VI. RESILIENCE Resilience is the ability of a system to operate close to its intended design, technically and institutionally, over a short time after the attack, such that the losses are within manageable limits 2. This concept helps make the system reliable by acting after

an attack is made on the system. Resilience applies not only to the system itself, but also to those individuals that operate it. Basic examples of resilience are virus protection programs and different types of protocols for technicians and operators to follow in case of failures due to an attack. Systems that have connections to the Internet run the risk of having the system infected by a computer virus. This virus protection software is constantly searching through system files for a virus, and if found, destroying it before it corrupts any data. In addition, if an attack is successful, a plan of action has to be in place so that system operators and technicians can deal with the situation to bring the system back online as soon as possible. These two examples can be used to understand the idea behind resilience when applied to a DCS. In SCADAVille, resilience is limited to the code used to program the RTUs and MTUs. The code has numerous checks between each unit and the supervisor, which creates a set of alarms that will be displayed through the HMI. From here, operators would attempt to correct the errors, and return the system to its normal operational mode. If the system looses communication between each unit, a special mode is entered by the entire system, where the system is running, but very inefficiently. This is a stand-alone mode where each zone becomes an isolated control system. Each pump is controlled directly by the RTU signals sent or received by the MTU. This mode has set parameters, which will operate the pump so that it is always above 50% capacity but less that 90%. To build further on the resilience of the system, a safety-instrumented controller can be added that can take over the RTUs duty for a limited amount of time if the RTU fails. This controller would constantly be checking the status of the RTU so that it can switch on immediately after failure of the RTU. This controller will allow the system to remain online while repairs are made to the primary unit, thus contributing to the overall survivability of the system.

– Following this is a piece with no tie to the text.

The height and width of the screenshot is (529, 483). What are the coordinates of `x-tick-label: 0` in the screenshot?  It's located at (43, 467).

VII. CONCLUSION The automation industrys rapid movement toward computer controls has increased the importance of reliability in distributed control systems. This reliability is directly tied to four concepts that measure its survivability. Security is a systems first line of defense, where different layers work on detecting, defending, and deterring attacks. A reliable system depends on components getting the job done; therefore, redundancy ensures that these components have backups so that interruption of service is delayed long enough for repairs to take place. If an attack is successful, a robust system will continue uninterrupted functioning at close to normal operation. Resilience connects everything together by having a system return to normal or as close to normal operation after a successful attack occurs. By focusing different resources to these four areas in a system, the world can continue to benefit from the automation and control applications that involve reliable distributed control systems.

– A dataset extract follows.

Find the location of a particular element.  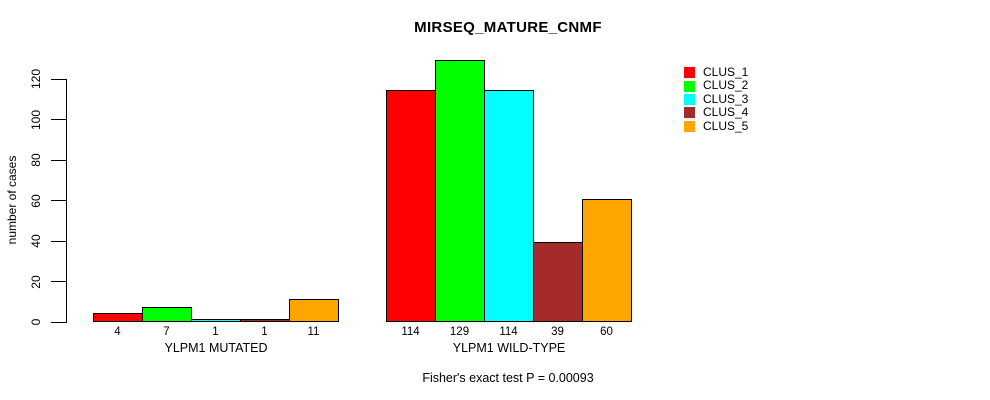

bar-value-label: 4 is located at coordinates (118, 332).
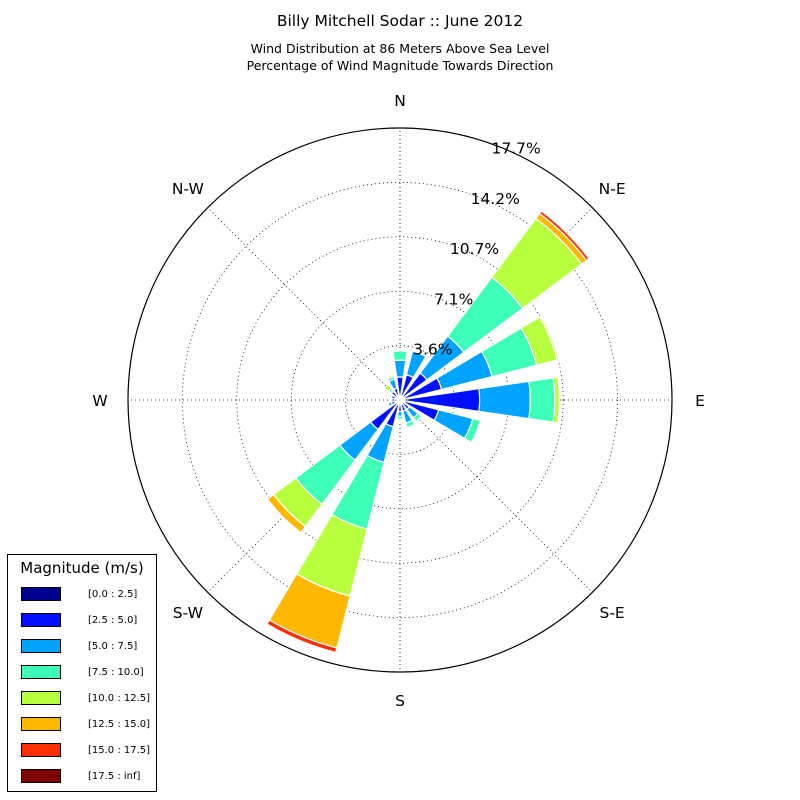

References: 1.) Final Report on the August 14, 2003 Blackout in the United States and Canada: Causes and Recommendations. April 2004. (10 March 2005). 2.) Ezell, Barry. Risks of Cyber Attack to Supervisory Control and Data Acquisition for Water Supply. May 1998 SCADA-thesis.html (11 March 2005). 3.) Jesperson, Kathy. Water Systems Should Polish Security Plans. On Tap Magazine Winter 2002. /OT/WI02/WaterSys_SecPlans.html (13 April 2005). 4.) 21 Steps to Improve Cyber Security of SCADA Networks. (28 March 2005). 5.) Boyer, Stuart A. SCADA: Supervisory Control and Data Acquisition. North Carolina: Research Triangle, 1993. 6.) Trends in SCADA for Automated Water Systems. November 2001. (1 April 2005). 7.) GE Fanuc Automation. August 24, 2001. products/brochures/servredn.pdf (15 April 2005).